From our perspective, the CTSC staff was helpful in ensuring that we had a well planned and secure design for OAA. The engagment process was extremely valuable and we extend our thanks to CTSC!

What follows are some brief excerpts from the summary sections of the report:

After initial discussions with CTSC staff, representatives of the MI-OSiRIS project submitted a CTSC engagement application in June 2016. From August to October 2016, CTSC and OSiRIS staff developed the engagement plan, with the goal of conducting a joint design review of the OSiRIS Access Assertion (OAA) system. CTSC staff conducted the engagement from October 2016 to March 2017 via a series of hour-long phone calls with OSiRIS staff to discuss and review the OAA design. The report documents the outcomes of those discussions.

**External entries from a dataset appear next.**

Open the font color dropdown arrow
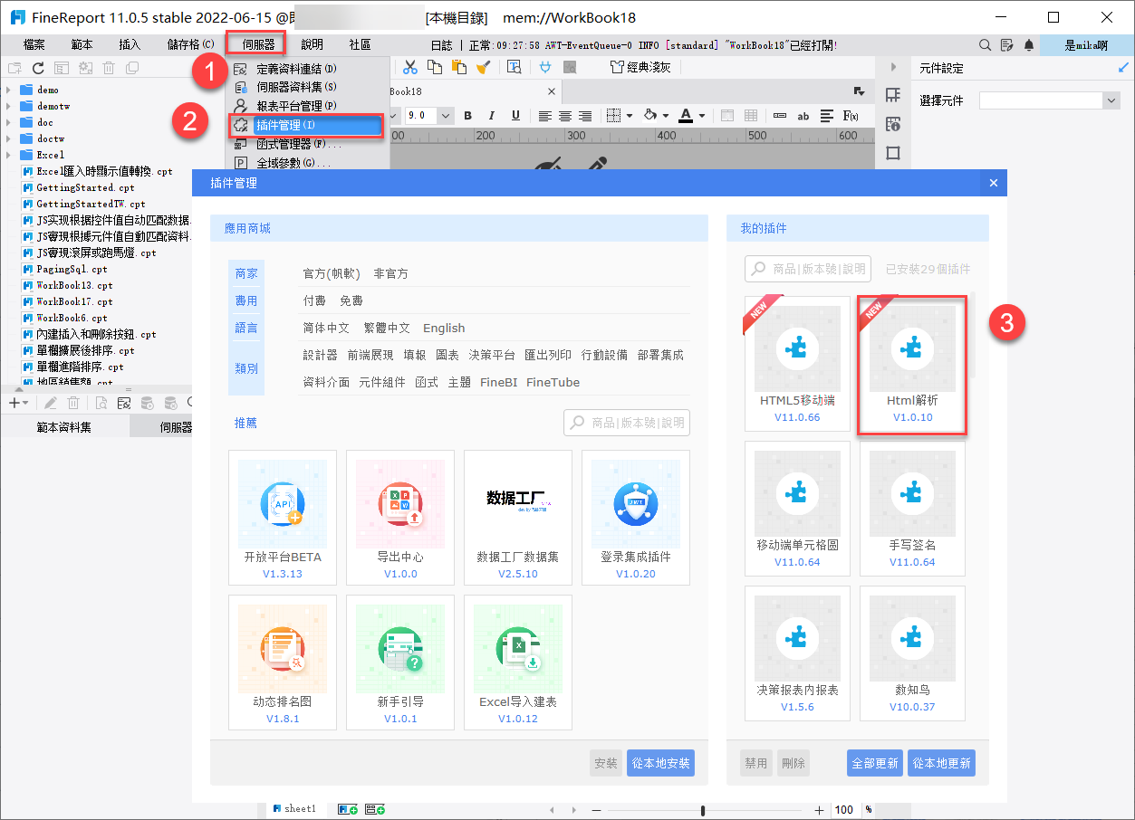[x=701, y=116]
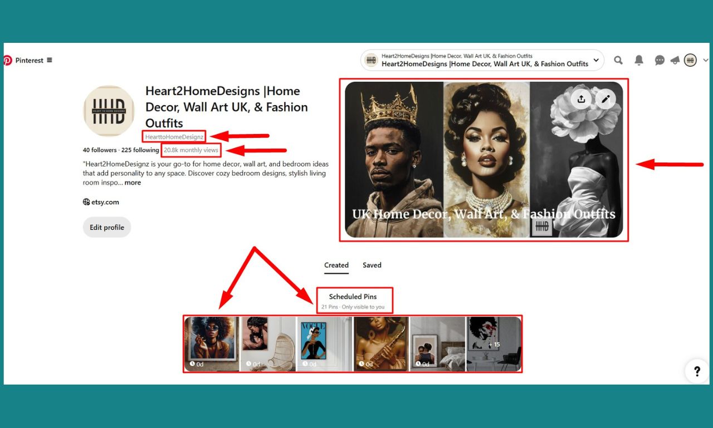Open the search magnifier icon
The width and height of the screenshot is (713, 428).
click(x=618, y=60)
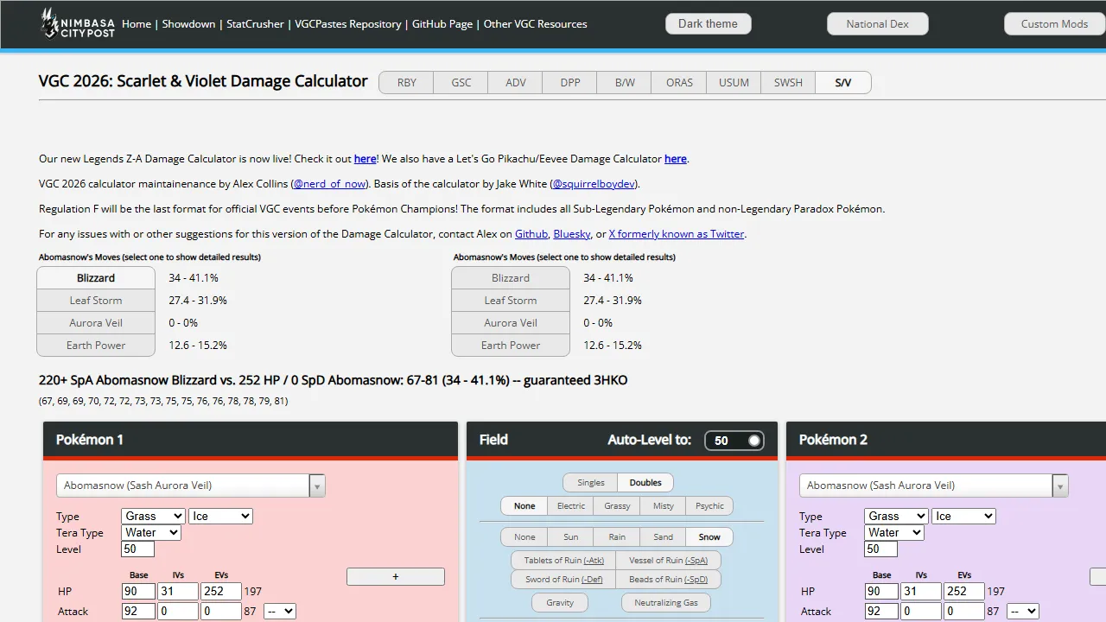Viewport: 1106px width, 622px height.
Task: Navigate to Showdown in the navbar
Action: click(188, 24)
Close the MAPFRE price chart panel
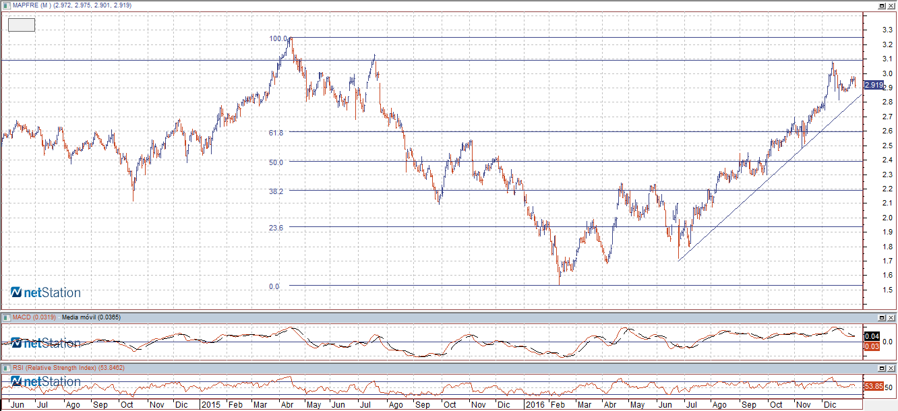The width and height of the screenshot is (898, 411). (891, 5)
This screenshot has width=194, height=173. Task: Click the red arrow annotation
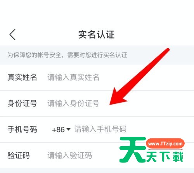(x=139, y=77)
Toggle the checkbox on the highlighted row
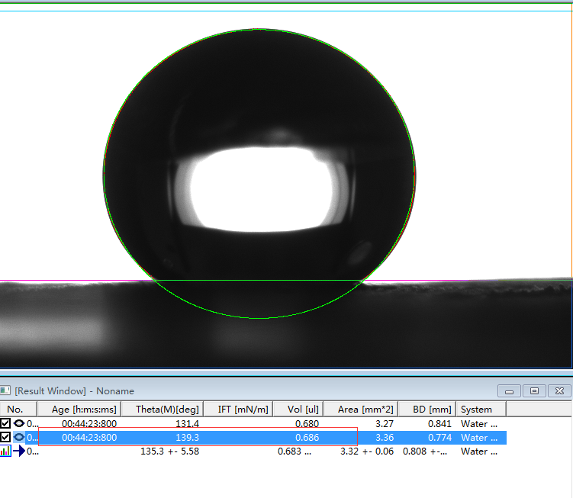 [x=6, y=438]
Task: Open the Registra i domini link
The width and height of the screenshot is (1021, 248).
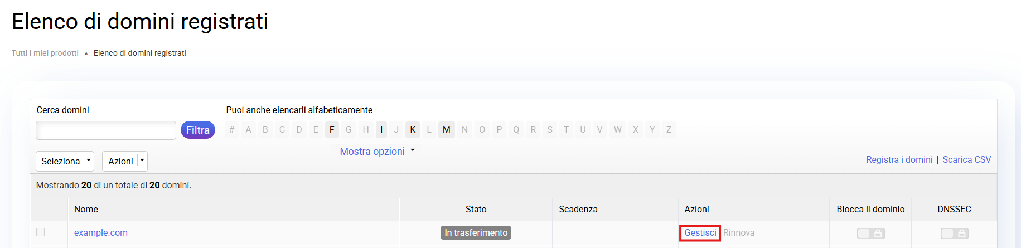Action: pos(899,160)
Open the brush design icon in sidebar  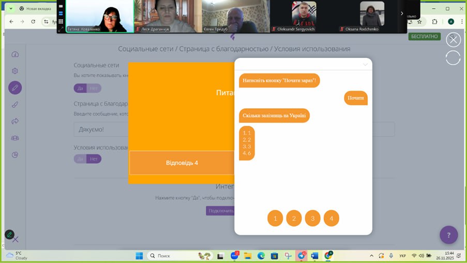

OAA design documents were the primary source materials used in the review. At the time of the review, the OAA system was in an early design and implementation phase, giving the group the opportunity to consider a variety of design options and give input to design decisions, in contrast to an after-the-fact security evaluation of an implemented system.

The engagement team discussed two categories of use cases for the OSiRIS system: 1) distributed access to scientific data using Ceph and 2) network discovery, monitoring, and management using perfSONAR for reliable and high-performance use of Ceph across the network. The former target science users, and the latter target network engineers. The OSiRIS design includes a common authentication and authorization mechanism across these use cases, supporting federated campus authentication via Internet2’s InCommon service and group-based access control (with delegated sub-groups) using Internet2’s COmanage software.

The full CTSC-OSiRIS Final Report is publicly available and an overview of our engagement is posted on the CTSC blog.